Операция по высадке советских войск на Киркенес, Норвегия
Дата

7 — 29 октября 1944 года

Место

Северная Норвегия, Советский Союз

Итог

Победа советских войск

Противники
СССР СССР Третий рейх Третий рейх
Командующие
Кирилл Мерецков Лотар Рендулич
Силы сторон
Карельский фронт:
113 200 чел.,
107 танков,
2212 орудий и миномётов,
689 самолётов,
Северный флот:
20 300 чел.,
276 кораблей
20-я горная армия
прим. 56 000 чел.,
770 орудий,
160 самолётов,
200 кораблей
Потери
6084 чел. безвозвратные, 15 149 — санитарные[1] более 30 000 чел. погибших (по советским данным)[2].
 
Оборона Заполярья
Заполярье и Карелия Мурманск (1) Кандалакша Лоухи Кестеньга Мурманск (2)

десантные операции 1942 года: Пикшуев Мотовский залив Петсамо-Киркенесс

 
«Десять сталинских ударов» (1944)
1. Ленинград-Новгород 2. Днепр-Карпаты 3. Крым 4. Выборг-Петрозаводск 5. Белоруссия 6. Львов-Сандомир 7. Яссы-Кишинёв 8. Прибалтика 9. Восточные Карпаты 10. Петсамо-Киркенес
 
Петсамо-Киркенесская операция
Малая Волоковая Лиинахамари Варангер-фьорд

Петсамо-Киркенесская операция — наступательные боевые действия войск Карельского фронта и Северного флота ВМФ СССР против войск вермахта на севере Финляндии в области Петсамо и на севере Норвегии с 7 октября по 1 ноября 1944 года во время Второй мировой войны.
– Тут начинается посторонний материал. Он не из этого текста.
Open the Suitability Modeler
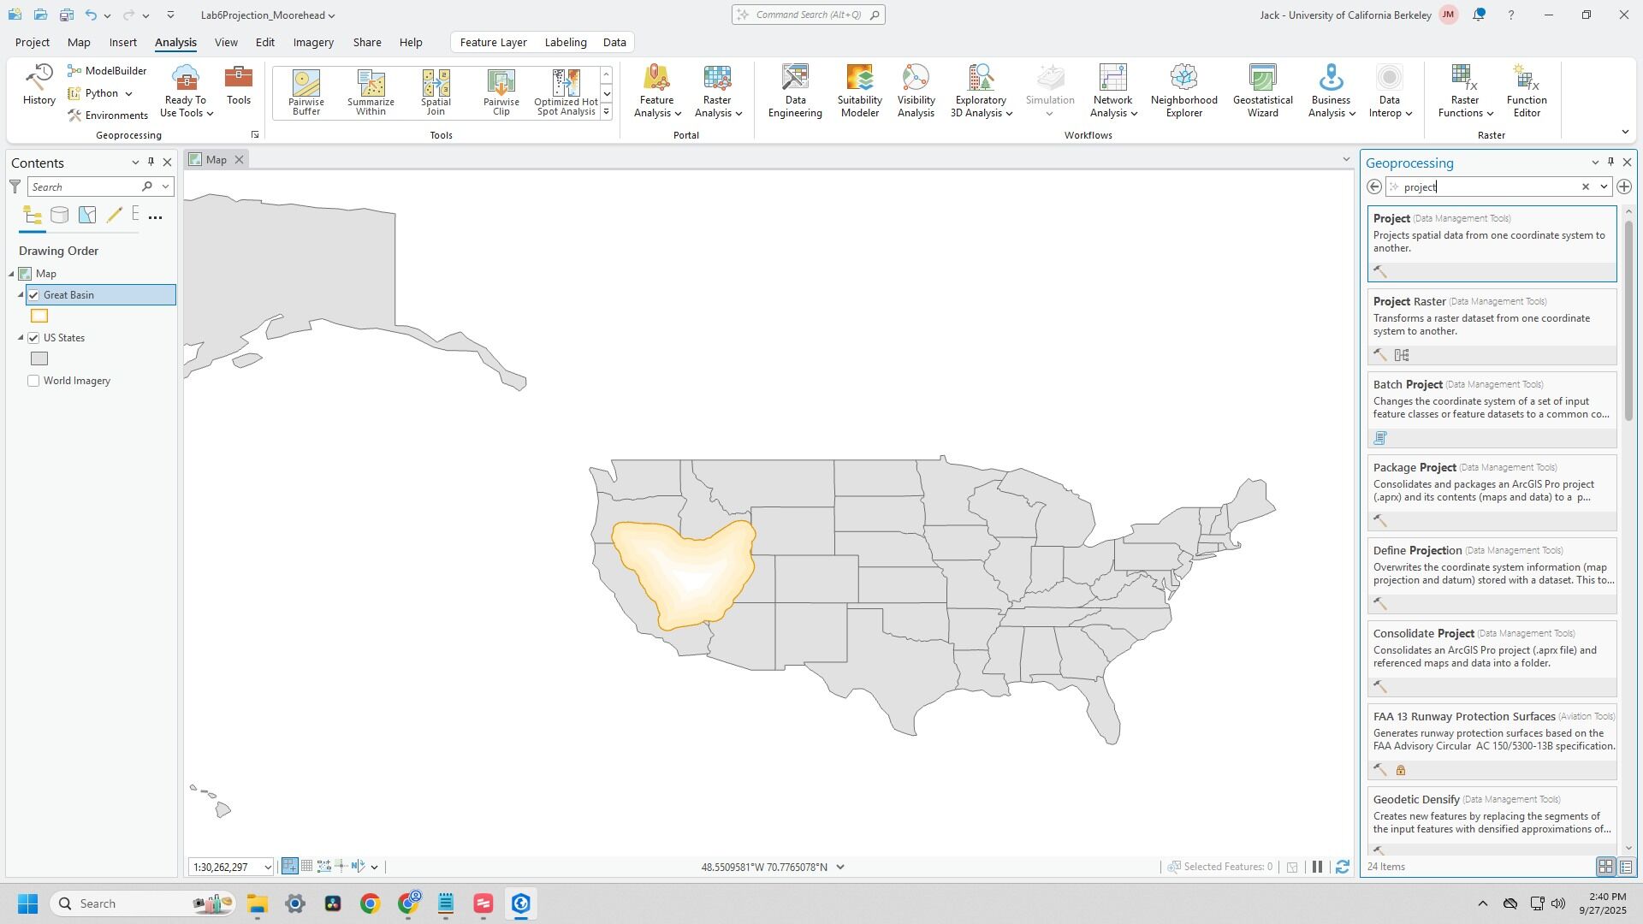859,91
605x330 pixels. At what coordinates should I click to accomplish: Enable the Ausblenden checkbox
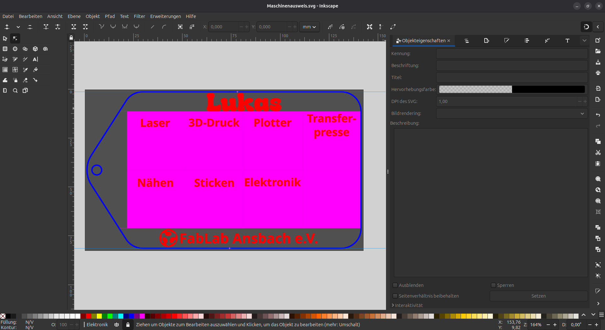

Задачей советских войск было наступление на посёлки Луостари и Петсамо с целью уничтожить основные силы 19-го горнострелкового корпуса Вермахта, укрепившиеся в области Петсамо, и в дальнейшем наступать на Киркенес в Северной Норвегии.





Силы сторон

20-я горная армия (командующий — генерал-полковник Лотар Рендулич):

19-й немецкий горно-егерский корпус (командующий — генерал горных войск Фердинанд Йодль; 3 горные дивизии и 4 бригады, 53 тысячи человек, 753 орудия и миномёта; 160 самолётов из состава 5-го воздушного флота) занимал глубоко эшелонированную оборону в условиях труднопроходимой местности (скалистые сопки, озёра, фьорды).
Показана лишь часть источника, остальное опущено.